• No results found

Woningmarkt in de ons omliggende landen

In Nederland is er pas in 2013 een beslissing gemaakt over de hypotheekrenteaftrek. In veel andere landen is de woningmarkt al eerder hervormd. Nederland was daarvoor nog het enige land dat volledig gebruik maakte van de hypotheekrenteaftrek (Grob, 2005). Elk land heeft de hervormingen op een eigen wijze aangepakt. Elk land wordt hieronder beschreven door middel van de woonkarakteristieken en woonproducten (1) en middels een beschrijving van de hypotheekrenteaftrek (2). De landen welke zijn beschreven, zijn België, Denemarken, Duitsland, Frankrijk, Italië, Noorwegen, Spanje, Verenigd Koninkrijk en Zweden. De meeste landen zijn tevens onderzocht door Boelhouwer in 2001 en beschreven in het onderzoek: “integrale hervorming van de woningmarkt “ van het onderzoeksinstituut OTB.

Er is voor deze EU buurlanden van Nederland gekozen aangezien ze op verschillende vlakken goed vergelijkbaar zijn met Nederland. Om het onderzoek breder te trekken zijn in verband met de woningcrisis, enkele Zuid Europese landen toegevoegd. In deze thesis wordt getracht producten uit de verschillende landen te leren kennen, om zo tot adviezen voor de

Nederlandse woningmarkt te komen. Deze adviezen kunnen leiden tot nieuwe producten in Nederland voor banken om de woningmarkt te hervormen.

### Opdracht
Schrijf uit de tekst over de woningmarkt woordelijk het gedeelte over dat opent met de woorden "In Nederland is" en sluit met "het onderzoeksinstituut OTB.". De gegevens hieronder staan geheel los van de tekst over de woningmarkt.

### Gegevensfragment

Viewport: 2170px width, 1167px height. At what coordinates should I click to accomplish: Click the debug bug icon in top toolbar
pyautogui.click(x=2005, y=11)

### Uitwerking opdracht
In Nederland is er pas in 2013 een beslissing gemaakt over de hypotheekrenteaftrek. In veel andere landen is de woningmarkt al eerder hervormd. Nederland was daarvoor nog het enige land dat volledig gebruik maakte van de hypotheekrenteaftrek (Grob, 2005). Elk land heeft de hervormingen op een eigen wijze aangepakt. Elk land wordt hieronder beschreven door middel van de woonkarakteristieken en woonproducten (1) en middels een beschrijving van de hypotheekrenteaftrek (2). De landen welke zijn beschreven, zijn België, Denemarken, Duitsland, Frankrijk, Italië, Noorwegen, Spanje, Verenigd Koninkrijk en Zweden. De meeste landen zijn tevens onderzocht door Boelhouwer in 2001 en beschreven in het onderzoek: “integrale hervorming van de woningmarkt “ van het onderzoeksinstituut OTB.